(Beginning of Dataset)
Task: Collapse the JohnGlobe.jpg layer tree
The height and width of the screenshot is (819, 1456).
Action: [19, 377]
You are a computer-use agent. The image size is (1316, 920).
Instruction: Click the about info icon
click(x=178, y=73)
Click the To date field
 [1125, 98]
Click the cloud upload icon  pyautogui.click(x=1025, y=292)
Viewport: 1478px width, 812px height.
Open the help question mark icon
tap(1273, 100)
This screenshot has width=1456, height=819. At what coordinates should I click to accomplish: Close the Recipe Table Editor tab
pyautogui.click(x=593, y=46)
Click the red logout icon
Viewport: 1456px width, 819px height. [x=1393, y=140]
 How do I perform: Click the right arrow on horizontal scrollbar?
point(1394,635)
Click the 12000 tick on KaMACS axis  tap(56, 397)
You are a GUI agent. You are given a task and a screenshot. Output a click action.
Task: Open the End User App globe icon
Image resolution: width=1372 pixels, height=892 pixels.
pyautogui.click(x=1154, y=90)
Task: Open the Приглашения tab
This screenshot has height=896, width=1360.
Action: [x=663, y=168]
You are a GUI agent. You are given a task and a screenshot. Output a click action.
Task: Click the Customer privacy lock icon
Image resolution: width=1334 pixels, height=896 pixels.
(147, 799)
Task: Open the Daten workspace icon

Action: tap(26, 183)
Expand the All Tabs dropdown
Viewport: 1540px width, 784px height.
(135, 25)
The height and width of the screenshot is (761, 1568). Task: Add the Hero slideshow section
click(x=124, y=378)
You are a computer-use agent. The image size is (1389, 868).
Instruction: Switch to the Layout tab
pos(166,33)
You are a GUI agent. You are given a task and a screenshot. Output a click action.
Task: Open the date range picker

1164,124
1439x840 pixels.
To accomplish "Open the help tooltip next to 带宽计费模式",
(End of Dataset)
- **Task prompt**: Taking the entries above, restate exactly those lines that fall between the line with "This screenshot has width=1456, height=819." and the line with "Task: Open the End User App globe icon", keeping both of those lines too.

- **Output of the task**:
This screenshot has width=1456, height=819. At what coordinates should I click to accomplish: Close the Recipe Table Editor tab
pyautogui.click(x=593, y=46)
Click the red logout icon
Viewport: 1456px width, 819px height. [x=1393, y=140]
 How do I perform: Click the right arrow on horizontal scrollbar?
point(1394,635)
Click the 12000 tick on KaMACS axis  tap(56, 397)
You are a GUI agent. You are given a task and a screenshot. Output a click action.
Task: Open the End User App globe icon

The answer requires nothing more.